A number of industry observers see Tokyo-based Nikko Asset Management as the region's leading example of a firm making big strides in moving beyond its home market in recent years.
Despite Asia's status now as the dynamo of the world economy, the region has yet to produce an “indigenous manager who could be termed global,” David Collins, Nikko's Tokyo-based spokesman, said last month.
Takumi Shibata, who took the helm at Nikko Asset Management a year ago, is looking for Nikko to fill that gap — and soon. A number of asset management heavyweights in their respective markets in Asia should become “regional or world champions” over the coming decade or two, but Nikko Asset Management already is “close to being there,” said Mr. Shibata in a Dec. 19 interview.
“We are one of the very few players located in this time zone with very good ingredients for success,” said Mr. Shibata.
In the past year or so, Nikko Asset Management acquired some of those ingredients through team lift-outs, taking advantage of what Mr. Shibata called “a really neat moment in the history of the asset management industry,” in which higher regulatory, compliance and information technology costs have made it harder for small players to remain viable.
In August, Nikko announced it had hired a six-member global equities portfolio management team, led by William Low, in Edinburgh from Scottish Widows Investment Partnership. Ten months earlier, Nikko acquired an eight-member Asian equity team, split between Singapore and Sydney, which had previously operated as Treasury Asia Asset Management Ltd.
Together with acquisitions made by Nikko under his predecessors since 2011, bringing the firm strategies and investment teams in Australia, New Zealand, Singapore and Malaysia, Nikko “is almost there on equity products,” said Mr. Shibata.
Nikko reported assets under management of ¥17.5 trillion ($159.89 billion) as of Sept. 30, up from ¥12 trillion at year-end 2011.
He noted that concentrated strategies in global, Asian, Australian and Japanese equities offered by Nikko's teams — with, typically, fewer than 50 holdings in their portfolios — reflect the firm's goal of being a source of “true alpha” for institutional investors pursuing “barbell” strategies, buying cheap beta through exchange-traded funds and index strategies at one end and high-conviction alpha strategies at the other. Nikko wants to give clients “concentrated OJ,” rather than diluted, index-like returns, he added.

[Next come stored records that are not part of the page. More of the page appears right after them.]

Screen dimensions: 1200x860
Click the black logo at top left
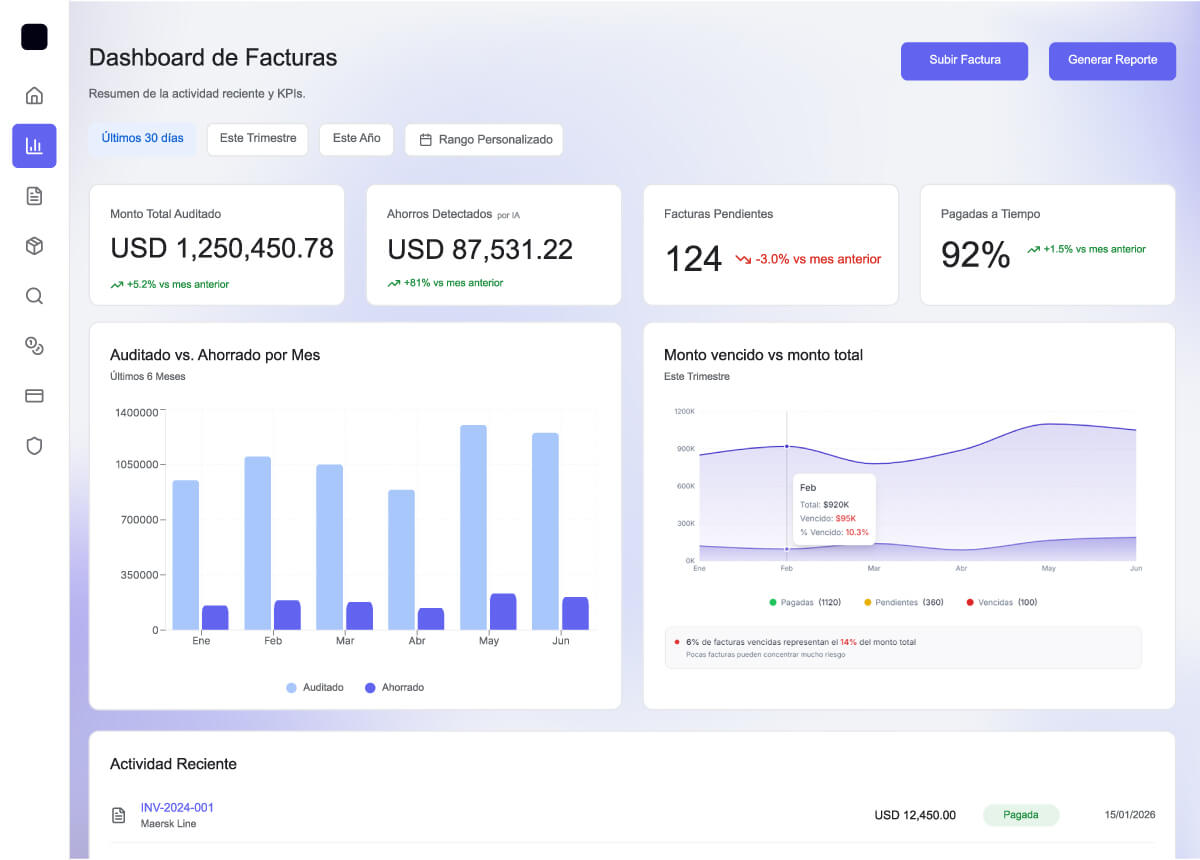[x=34, y=37]
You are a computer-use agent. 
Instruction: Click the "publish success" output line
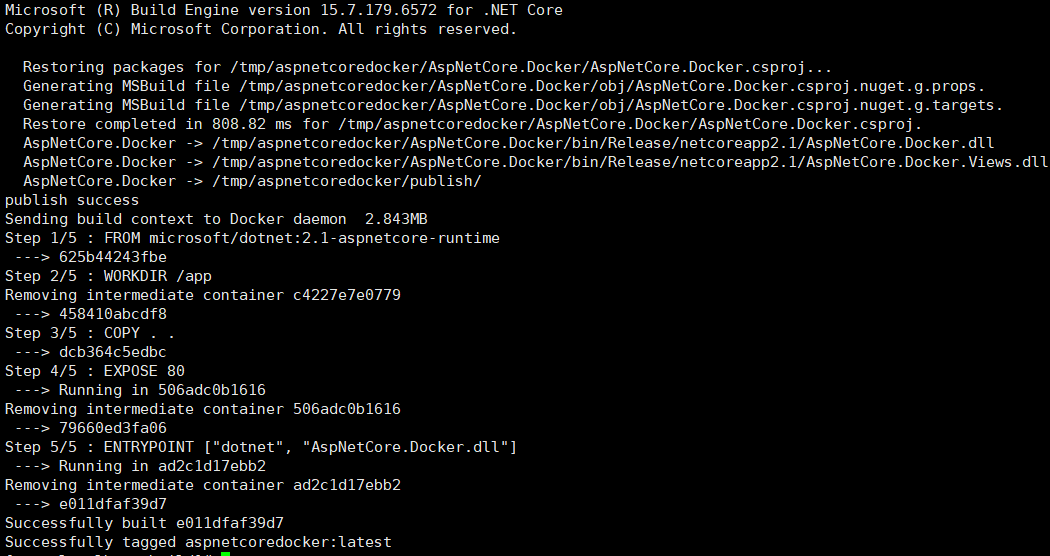click(72, 200)
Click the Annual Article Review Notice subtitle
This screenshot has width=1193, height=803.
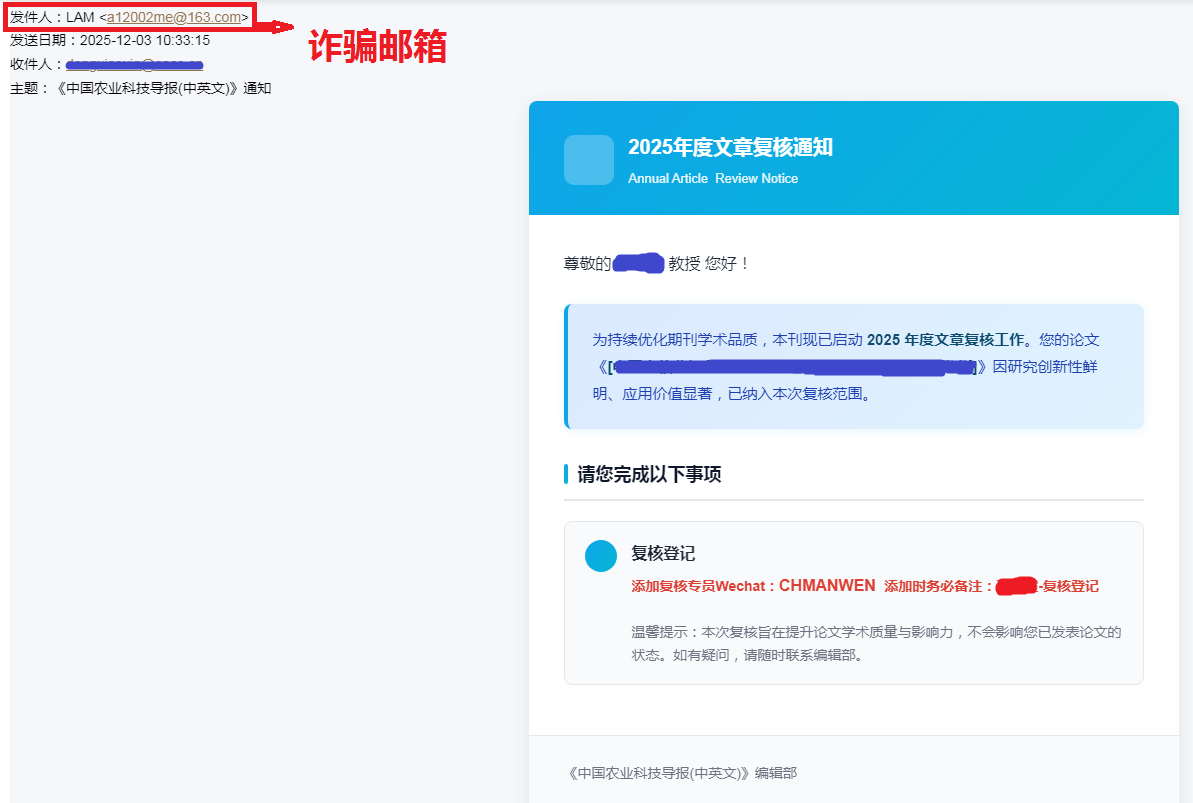pyautogui.click(x=712, y=178)
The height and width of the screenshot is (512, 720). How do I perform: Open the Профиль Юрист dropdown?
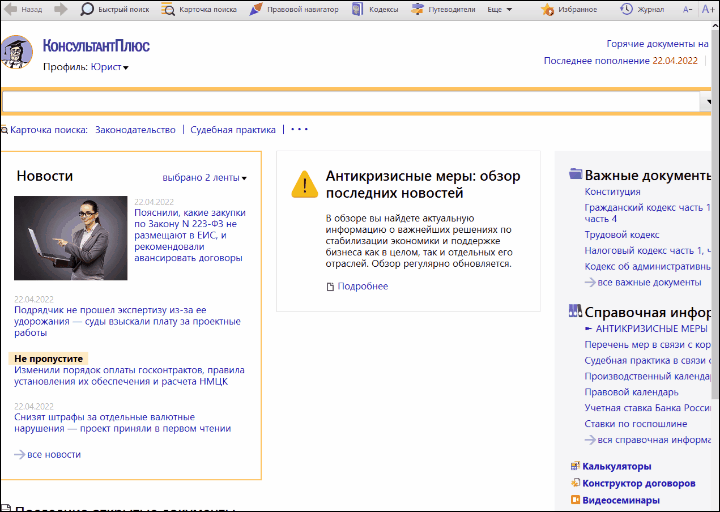pyautogui.click(x=109, y=67)
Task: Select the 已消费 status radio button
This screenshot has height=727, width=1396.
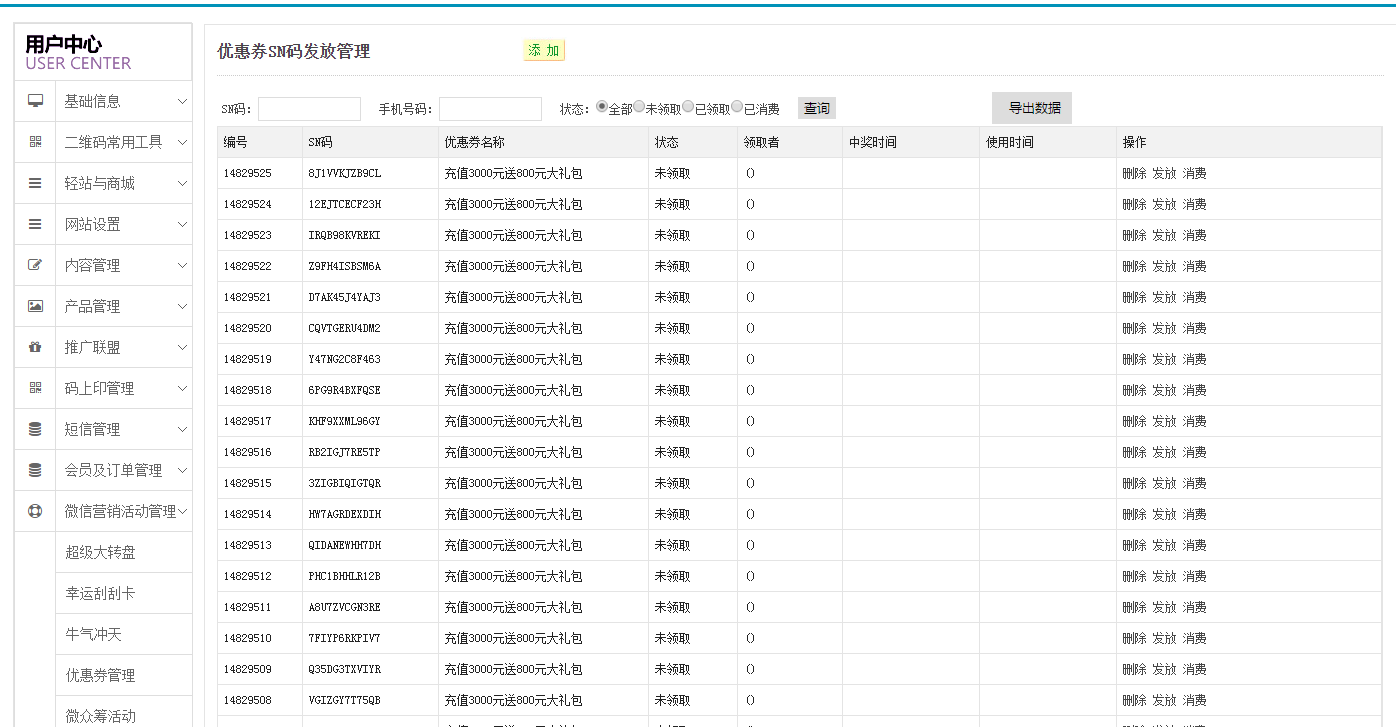Action: pyautogui.click(x=737, y=107)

It's likewise important to have a real team of investment professionals, he said. “We don't believe in one genius being right all the time, so it has to be a team, with a philosophy and a very good process, tried and tested over the years.” As a rule of thumb, he said Nikko's teams should prove resilient if the team leader were “to be hit by a truck one day.”
Other recent moves include reshuffling the company's investment professionals in August to put together an 18-member multiasset class investment team in Singapore under Al Clark, global head of multiasset, who was hired away from Schroders Investment Management to lead the unit.
That multiasset class effort should add “another layer of value” for Nikko clients as a 30-year bull market in bonds, which helped firms such as Pacific Investment Management Co. and BlackRock Inc. become global giants, is reaching an end.
Mr. Shibata said it remains unclear whether the long climb in fixed-income valuations will now give way to a sharp decline — what he termed a Mount Fuji-like shape — or bounce around current levels for a period of time before falling, tracing out a long, flat top like Africa's Mount Kilimanjaro.
In the second scenario, providing active selection of asset classes in an approach tailored to the specific needs of investors will prove key to helping institutional investors through a difficult period, said Mr. Shibata.
Regarding changes he made upon becoming CEO a year ago, Mr. Shibata said the first was to push the firm in the direction of acting more like an integrated global company — dropping a prior “multilocal” approach that had left too many potential synergies among Nikko's research and investment teams on the table.
In addition, he said he decided that an initial public offering — which Nikko executives had previously held out as a goal — should not be rushed, allowing time for the results of Nikko's push to expand beyond Japan to become clearer.
Amid the ongoing efforts to reshape Nikko, Mr. Shibata said he has a “good feeling” regarding the firm's profitability, but “I didn't like this approach of IPO first” and worry about the quality of the business later. “I'm reasonably satisfied with where we are,” but investors should be able to have considerable confidence in the company's prospects, he said.
Asked if he's ready to declare “mission accomplished,” Mr. Shibata demurred, noting that holes remain in the product lineup, including global credit and emerging markets. “I'm very optimistic … but give me another nine months … we're almost there,” he said.
Whether Nikko will be seen, a decade from now, as a global asset manager based in Asia or an Asian manager with some global capabilities, Mr. Shibata said Asia “is where we live and also where we have been anchored.”
Nikko will “continue being Asian,” which should prove largely beneficial amid the region's powerful economic advance, said Mr. Shibata. “Having said that, we all live in a global environment, and the name of the game in fund management is global mandates.”